From a theoretical point of view, coarse-graining has a solid foundation in what is also known as non-equilibrium statistical mechanics with a clear treatment of both static and dynamic properties, the latter in the form of Green-Kubo expressions [20,21]. While the framework is well established, its practical implementation has only been successfully addressed for static properties. Just recently dynamic properties are being considered in a systematic way [22,23] 

Scientific Objectives

Our goal is to discuss and develop systematic procedures for constructing coarse-grained descriptions of complex fluids that would allow to preserve the ratios between various timescales, establish the connection to microscopic parameters, and enable one to trace back absolute times from mesoscale simulations and thus to achieve a quantitative description of their dynamic properties.

These are some of the questions that we would like the participants to address in particular:

Selection of variables

The theory of coarse-graining assumes that we all know what are the variables that define our level of description.
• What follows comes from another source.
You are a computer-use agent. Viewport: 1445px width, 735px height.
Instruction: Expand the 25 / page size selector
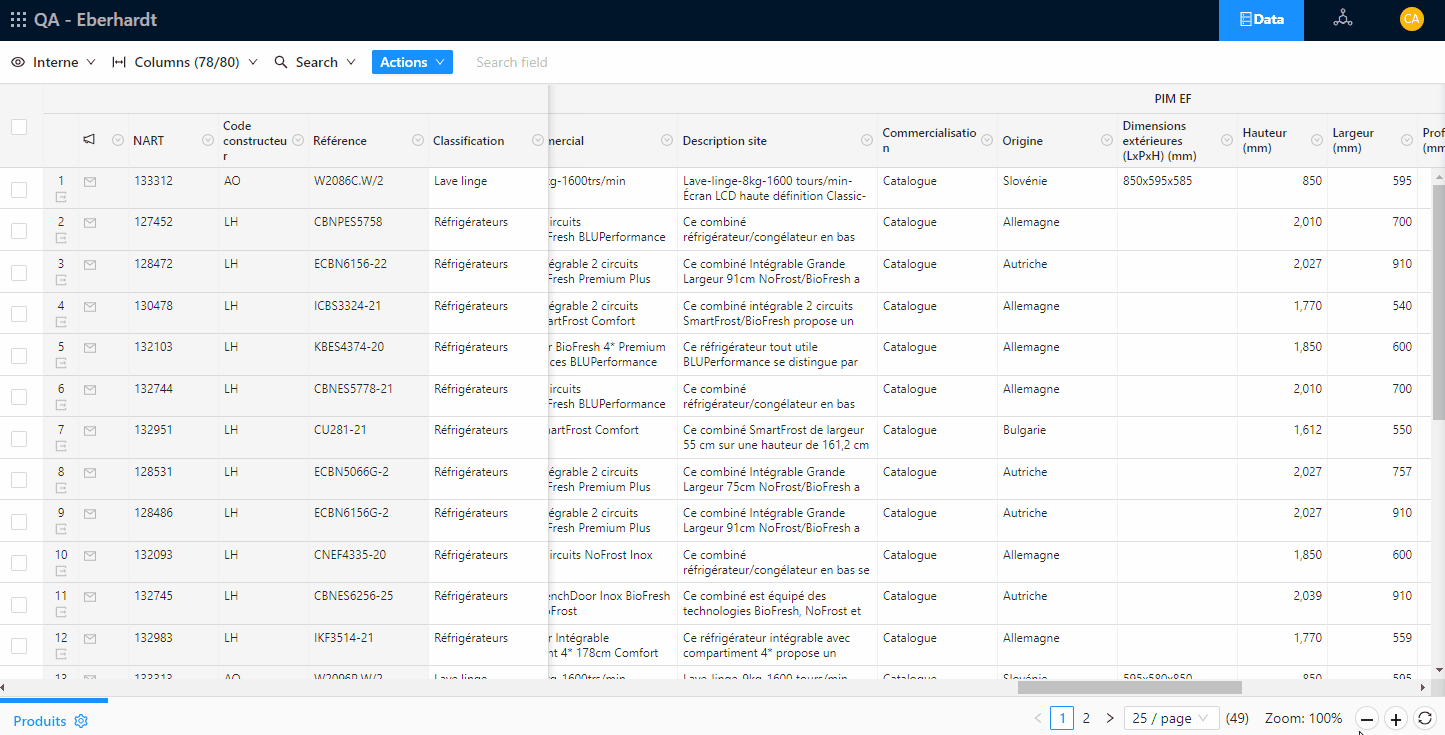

They are the slow variables. Hydrodynamic variables are always a good candidate because at low wavenumber they are definitely slow. But as we enter more detailed levels in order to achieve molecular specificity, we no longer have a guide for the selection of variables. Centers of mass probably move slower that "the rest" but, are they the best candidates? What about "modes"?  This questions clearly point at the need of finding systematic ways of identifying good coarse-variables. Do we have a theory, or methods, for the systematic detection of the good coarse variables?

Systematic construction of the model

Given that the structure of the coarse-grained equations is clear, the remaining problem is "just" to compute the building blocks of the equations. These blocks are functions of (all) the selected coarse-variables. Is it always better to compute them from atomistic simulations? How to do that? How to deal with the fact that they are functions of highly dimensional spaces? On the other hand, are there systematic ways of inputting macroscopic information into the building blocks of a coarse model?

Transitivity

Ideally, we would like to have coarse-descriptions such that if we further coarsen the system we get correct results. For example, imagine that we coarsen a fluid made of complex molecules with the centers of mass (CoM) of the molecules, and we have effective potentials and frictions between the centers of mass. We may be even proud that we can achieve reasonable agreement with the radial distribution function and the velocity autocorrelation functions of the CoM computed atomistically. How can we achieve, in addition, that the viscosity, which is a property of the even coarser hydrodynamic level is the correct one (the one that you can in principle compute also from atomistic simulations)? Or, at the coarsest possible level, which is that of macroscopic thermodynamics, how do we ensure that the thermodynamic behaviour of the coarse-grained system is the same as that of the atomistic one?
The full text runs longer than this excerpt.